Francis marries couple on plane
Finding out they had civil wedding, pope does honors
IQUIQUE, Chile — It was all in a day’s work for the ever-unpredictable Pope Francis.
First he celebrated the first airborne papal wedding, marrying two flight attendants from Chile’s flagship airline at 36,000 feet during a flight Thursday to this northern Chilean beachside town.
Then after landing, Francis came to the rescue of a policewoman who was thrown from her rearing horse as his popemobile passed by.
In between, he did what he actually came to do: celebrate Mass for some 50,000 people in a desert-hot field near the town of Iquique.
It all began with LATAM Flight 1250 from Santiago.
The crew was gathering in the first class section for the usual photo with the pope when flight attendants Paula Podest and Carlos Ciuffardi revealed that they were a married couple. Francis motioned for them to sit next to him for the photo and asked if they had been married in the church.
They told Francis that they had been married in a civil service in 2010 but had been unable to follow up with a church ceremony because the Feb. 27, 2010, earthquake that rocked Chile had damaged the church.
The airborne wedding came about spontaneously, as is often the case with the ever-surprising Francis.
“We told him that we are husband and wife, that we have two daughters and that we would have loved to receive his blessing,” Ciuffardi said. “All of a sudden he asked us if we were married in the church, too.”
The couple explained that their church’s bell tower had fallen during the quake, forcing the cancellation of the church service.
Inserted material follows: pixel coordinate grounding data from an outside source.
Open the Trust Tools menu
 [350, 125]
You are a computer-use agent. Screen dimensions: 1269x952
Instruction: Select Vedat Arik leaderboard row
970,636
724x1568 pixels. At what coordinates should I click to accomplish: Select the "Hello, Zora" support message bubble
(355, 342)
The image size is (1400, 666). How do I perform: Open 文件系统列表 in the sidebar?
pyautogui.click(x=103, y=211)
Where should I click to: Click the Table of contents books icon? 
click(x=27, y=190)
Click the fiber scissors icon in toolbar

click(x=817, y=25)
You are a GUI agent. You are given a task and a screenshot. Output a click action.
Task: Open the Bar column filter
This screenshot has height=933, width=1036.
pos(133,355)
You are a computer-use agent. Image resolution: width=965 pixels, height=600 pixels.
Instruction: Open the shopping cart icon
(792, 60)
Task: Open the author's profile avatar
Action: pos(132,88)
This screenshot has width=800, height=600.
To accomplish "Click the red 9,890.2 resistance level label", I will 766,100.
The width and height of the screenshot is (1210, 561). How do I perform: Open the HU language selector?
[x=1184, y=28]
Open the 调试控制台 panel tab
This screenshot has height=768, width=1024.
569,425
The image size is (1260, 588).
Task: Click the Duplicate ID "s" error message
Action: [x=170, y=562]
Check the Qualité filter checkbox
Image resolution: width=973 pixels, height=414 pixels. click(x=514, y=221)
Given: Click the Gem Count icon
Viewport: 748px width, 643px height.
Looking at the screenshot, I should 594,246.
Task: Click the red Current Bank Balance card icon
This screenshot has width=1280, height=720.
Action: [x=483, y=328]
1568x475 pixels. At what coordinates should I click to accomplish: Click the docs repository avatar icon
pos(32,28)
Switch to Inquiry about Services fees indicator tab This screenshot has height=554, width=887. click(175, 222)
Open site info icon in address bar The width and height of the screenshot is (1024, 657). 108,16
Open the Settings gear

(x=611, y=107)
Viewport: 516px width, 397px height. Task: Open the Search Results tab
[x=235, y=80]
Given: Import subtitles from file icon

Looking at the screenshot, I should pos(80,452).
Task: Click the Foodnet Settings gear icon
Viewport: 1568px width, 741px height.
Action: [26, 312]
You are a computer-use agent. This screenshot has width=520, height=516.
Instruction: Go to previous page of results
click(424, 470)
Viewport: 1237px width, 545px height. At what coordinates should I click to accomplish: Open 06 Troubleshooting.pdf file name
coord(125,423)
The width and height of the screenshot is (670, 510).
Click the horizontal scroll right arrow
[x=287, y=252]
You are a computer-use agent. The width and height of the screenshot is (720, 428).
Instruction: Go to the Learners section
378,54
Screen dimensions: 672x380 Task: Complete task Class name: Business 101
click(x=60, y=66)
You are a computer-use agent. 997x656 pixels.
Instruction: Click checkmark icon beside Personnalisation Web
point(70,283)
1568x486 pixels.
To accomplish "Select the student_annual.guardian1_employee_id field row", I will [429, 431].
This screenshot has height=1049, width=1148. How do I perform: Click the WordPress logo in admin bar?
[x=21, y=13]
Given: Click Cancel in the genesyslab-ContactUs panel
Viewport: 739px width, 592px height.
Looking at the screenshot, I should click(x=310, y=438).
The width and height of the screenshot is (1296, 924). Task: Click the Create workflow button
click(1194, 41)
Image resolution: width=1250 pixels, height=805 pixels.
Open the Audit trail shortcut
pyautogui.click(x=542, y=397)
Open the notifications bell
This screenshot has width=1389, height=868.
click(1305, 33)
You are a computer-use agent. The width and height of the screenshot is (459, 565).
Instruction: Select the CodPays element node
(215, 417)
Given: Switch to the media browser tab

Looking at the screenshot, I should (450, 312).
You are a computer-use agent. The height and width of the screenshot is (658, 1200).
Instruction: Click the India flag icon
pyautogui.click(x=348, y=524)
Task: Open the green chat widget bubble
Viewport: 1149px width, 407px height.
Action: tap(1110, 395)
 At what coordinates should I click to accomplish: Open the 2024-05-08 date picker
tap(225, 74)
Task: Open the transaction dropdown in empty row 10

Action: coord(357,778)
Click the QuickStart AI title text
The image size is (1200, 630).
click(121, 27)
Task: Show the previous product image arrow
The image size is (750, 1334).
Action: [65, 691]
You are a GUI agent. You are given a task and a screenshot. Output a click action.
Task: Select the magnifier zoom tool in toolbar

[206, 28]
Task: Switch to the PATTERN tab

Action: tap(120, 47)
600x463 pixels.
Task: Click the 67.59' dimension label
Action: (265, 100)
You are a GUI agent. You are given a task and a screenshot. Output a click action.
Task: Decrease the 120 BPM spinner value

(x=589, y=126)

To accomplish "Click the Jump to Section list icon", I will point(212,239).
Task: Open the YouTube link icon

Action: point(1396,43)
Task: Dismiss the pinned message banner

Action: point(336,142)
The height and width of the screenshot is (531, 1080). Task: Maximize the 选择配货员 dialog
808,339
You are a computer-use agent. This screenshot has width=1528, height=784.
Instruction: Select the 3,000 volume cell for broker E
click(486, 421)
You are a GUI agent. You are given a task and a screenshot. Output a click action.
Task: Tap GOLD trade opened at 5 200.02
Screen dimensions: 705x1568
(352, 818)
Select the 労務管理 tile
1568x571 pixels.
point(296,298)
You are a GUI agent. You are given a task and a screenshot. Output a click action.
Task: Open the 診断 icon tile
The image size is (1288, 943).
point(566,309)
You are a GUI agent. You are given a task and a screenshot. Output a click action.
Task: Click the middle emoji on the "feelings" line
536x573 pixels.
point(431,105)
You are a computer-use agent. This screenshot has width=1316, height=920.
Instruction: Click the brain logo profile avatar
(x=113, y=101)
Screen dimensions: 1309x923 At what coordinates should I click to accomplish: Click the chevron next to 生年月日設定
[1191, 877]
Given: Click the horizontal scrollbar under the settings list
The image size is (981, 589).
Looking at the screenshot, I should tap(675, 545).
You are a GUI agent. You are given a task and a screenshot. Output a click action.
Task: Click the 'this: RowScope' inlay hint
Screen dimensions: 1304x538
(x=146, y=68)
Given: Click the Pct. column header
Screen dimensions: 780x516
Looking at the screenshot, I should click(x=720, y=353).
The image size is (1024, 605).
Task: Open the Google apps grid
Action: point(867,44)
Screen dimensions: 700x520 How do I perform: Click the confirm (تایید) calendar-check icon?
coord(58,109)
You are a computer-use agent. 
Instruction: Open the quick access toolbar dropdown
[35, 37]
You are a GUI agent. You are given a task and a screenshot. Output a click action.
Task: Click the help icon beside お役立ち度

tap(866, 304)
One thing led to another, and they never followed up.
“He liked us and he asked, ‘Do you want me to marry you?’ ” Ciuffardi said. “He asked: ‘Are you sure?’ ‘Yes, of course!’ we said.”
A Vatican official then hastily drew up an official, albeit handwritten, marriage certificate, stating that the two had consented to the sacrament of marriage on Jan. 18, 2018, and that Francis had blessed it “aboard the papal plane from Santiago to Iquique.”